_TASK DIRECTIONS_
Copy out, from the entries below, each line holding the string "will".

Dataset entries

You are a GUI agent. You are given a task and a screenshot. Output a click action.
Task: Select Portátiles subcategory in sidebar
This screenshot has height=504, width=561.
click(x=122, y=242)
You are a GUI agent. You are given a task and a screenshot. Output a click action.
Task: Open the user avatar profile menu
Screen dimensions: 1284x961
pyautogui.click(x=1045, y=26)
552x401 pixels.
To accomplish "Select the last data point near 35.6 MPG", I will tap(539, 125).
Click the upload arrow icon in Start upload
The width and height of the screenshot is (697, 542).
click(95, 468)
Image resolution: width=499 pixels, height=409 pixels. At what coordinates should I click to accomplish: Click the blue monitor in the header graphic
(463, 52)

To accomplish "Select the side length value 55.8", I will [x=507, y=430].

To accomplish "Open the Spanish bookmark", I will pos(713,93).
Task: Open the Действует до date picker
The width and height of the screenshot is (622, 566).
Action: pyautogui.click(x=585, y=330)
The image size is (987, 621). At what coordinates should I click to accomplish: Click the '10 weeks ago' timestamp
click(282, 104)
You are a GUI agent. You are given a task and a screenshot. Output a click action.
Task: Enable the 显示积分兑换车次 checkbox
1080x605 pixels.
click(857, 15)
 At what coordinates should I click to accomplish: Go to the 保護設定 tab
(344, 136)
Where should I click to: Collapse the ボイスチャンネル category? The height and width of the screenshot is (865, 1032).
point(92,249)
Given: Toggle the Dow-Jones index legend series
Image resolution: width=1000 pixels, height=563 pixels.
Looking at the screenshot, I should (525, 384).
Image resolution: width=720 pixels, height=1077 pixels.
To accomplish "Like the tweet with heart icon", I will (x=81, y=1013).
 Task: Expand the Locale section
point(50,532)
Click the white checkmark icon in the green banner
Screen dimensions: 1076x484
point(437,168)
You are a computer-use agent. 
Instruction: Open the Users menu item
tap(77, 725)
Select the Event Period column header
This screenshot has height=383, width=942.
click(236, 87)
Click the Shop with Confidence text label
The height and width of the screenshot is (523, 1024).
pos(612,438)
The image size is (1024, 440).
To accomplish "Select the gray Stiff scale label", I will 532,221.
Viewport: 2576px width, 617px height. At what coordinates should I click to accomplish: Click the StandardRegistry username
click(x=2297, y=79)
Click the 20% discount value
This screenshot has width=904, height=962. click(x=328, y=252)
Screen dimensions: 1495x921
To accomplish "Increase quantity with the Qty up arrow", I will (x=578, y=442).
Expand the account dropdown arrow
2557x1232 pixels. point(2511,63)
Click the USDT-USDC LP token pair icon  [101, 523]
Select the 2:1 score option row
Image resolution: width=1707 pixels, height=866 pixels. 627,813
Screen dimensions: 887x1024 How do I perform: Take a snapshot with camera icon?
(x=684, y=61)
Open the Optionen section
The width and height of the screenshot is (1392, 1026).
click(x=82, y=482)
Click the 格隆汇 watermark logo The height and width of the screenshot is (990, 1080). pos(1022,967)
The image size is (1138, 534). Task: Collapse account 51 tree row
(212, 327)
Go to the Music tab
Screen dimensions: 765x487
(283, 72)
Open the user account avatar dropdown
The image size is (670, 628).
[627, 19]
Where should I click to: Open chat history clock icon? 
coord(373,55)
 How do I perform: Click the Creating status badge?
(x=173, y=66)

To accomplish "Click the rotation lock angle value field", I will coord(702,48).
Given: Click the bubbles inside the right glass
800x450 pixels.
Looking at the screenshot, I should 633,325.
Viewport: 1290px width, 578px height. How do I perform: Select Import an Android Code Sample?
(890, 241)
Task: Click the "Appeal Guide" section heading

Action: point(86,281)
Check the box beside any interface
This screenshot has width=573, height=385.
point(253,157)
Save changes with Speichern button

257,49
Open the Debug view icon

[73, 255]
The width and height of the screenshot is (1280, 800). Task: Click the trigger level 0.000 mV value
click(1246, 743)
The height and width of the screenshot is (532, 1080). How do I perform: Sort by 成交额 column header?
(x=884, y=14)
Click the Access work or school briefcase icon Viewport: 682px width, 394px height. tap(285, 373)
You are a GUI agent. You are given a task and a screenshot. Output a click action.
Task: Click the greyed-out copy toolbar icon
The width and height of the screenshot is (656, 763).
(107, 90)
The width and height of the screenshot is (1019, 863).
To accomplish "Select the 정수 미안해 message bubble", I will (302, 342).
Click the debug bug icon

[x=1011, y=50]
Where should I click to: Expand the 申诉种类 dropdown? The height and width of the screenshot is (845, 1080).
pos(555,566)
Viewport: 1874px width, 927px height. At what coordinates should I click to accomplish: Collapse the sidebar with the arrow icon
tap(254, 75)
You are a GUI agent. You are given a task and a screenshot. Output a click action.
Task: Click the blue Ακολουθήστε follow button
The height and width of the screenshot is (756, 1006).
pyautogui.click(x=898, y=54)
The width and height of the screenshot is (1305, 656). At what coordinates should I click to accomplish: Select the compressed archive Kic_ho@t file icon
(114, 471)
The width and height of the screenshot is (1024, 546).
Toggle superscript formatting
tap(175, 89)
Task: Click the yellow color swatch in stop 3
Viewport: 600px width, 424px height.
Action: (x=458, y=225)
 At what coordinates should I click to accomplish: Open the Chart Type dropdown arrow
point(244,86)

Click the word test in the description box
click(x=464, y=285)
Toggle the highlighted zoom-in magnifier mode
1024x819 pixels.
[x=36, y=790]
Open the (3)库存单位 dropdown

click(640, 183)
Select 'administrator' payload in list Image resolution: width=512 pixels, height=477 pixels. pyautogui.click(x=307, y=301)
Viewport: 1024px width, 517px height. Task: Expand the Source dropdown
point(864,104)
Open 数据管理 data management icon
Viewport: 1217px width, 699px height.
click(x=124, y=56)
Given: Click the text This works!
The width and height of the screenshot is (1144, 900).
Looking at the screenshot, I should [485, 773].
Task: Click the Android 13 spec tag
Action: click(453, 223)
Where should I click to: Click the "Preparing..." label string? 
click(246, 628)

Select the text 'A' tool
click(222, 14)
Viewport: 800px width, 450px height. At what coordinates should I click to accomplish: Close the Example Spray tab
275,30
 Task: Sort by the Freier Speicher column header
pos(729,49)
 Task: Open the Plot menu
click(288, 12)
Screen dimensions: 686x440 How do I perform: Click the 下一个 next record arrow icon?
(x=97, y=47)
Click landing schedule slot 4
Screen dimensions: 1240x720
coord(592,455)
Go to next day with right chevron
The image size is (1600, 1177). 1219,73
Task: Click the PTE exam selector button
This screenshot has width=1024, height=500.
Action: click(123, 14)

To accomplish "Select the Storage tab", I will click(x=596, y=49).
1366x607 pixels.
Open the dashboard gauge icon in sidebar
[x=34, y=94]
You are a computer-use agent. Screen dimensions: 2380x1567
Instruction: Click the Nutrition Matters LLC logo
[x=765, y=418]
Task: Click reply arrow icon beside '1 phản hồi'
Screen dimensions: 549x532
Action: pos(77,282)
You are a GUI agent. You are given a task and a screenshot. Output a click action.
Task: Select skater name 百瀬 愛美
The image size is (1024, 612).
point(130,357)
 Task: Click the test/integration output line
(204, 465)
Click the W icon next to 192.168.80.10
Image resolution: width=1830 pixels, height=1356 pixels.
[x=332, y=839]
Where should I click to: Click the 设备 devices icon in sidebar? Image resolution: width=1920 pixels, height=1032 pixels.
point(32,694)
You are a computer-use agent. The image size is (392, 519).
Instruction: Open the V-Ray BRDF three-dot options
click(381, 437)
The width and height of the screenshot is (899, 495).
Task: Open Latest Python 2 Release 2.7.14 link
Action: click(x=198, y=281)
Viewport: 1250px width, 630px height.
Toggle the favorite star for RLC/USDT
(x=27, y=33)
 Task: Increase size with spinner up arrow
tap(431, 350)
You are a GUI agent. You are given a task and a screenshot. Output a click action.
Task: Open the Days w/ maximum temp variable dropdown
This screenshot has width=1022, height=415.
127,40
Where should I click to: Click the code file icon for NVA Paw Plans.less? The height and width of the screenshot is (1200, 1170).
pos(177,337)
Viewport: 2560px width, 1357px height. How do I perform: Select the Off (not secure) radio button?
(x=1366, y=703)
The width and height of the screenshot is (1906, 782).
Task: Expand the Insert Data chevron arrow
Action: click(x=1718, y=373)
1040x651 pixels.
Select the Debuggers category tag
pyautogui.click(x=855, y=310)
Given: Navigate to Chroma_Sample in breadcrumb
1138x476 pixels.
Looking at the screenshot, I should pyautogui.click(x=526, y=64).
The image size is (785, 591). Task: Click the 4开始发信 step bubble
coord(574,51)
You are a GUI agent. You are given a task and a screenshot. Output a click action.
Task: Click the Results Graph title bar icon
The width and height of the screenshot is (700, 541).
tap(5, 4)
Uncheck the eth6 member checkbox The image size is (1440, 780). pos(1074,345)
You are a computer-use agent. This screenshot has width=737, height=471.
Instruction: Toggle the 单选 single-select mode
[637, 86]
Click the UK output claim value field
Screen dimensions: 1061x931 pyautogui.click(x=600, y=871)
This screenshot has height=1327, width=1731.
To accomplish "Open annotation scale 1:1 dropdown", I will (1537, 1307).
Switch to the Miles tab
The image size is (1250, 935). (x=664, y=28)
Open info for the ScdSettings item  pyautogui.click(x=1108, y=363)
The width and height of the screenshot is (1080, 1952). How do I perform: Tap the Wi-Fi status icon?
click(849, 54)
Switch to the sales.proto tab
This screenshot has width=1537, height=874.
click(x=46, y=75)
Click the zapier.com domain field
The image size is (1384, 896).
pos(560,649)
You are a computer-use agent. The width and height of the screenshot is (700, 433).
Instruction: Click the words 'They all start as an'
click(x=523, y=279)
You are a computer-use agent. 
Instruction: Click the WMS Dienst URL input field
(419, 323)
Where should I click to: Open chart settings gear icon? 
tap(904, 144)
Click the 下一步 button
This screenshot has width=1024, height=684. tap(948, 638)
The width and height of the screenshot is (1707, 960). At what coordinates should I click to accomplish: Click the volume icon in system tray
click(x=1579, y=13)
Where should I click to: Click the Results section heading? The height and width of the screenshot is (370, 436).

_WRITTEN RESPONSE_
To accomplish "Select the last data point near 35.6 MPG", I will tap(539, 125).
To accomplish "Select the side length value 55.8", I will [x=507, y=430].
To accomplish "Open the Spanish bookmark", I will pos(713,93).
To accomplish "Like the tweet with heart icon", I will (x=81, y=1013).
To accomplish "Select the gray Stiff scale label", I will 532,221.
To accomplish "Increase quantity with the Qty up arrow", I will (x=578, y=442).
To accomplish "Click the rotation lock angle value field", I will coord(702,48).
To accomplish "Select the 정수 미안해 message bubble", I will (302, 342).
To accomplish "Select the Storage tab", I will click(x=596, y=49).
To accomplish "Open annotation scale 1:1 dropdown", I will (1537, 1307).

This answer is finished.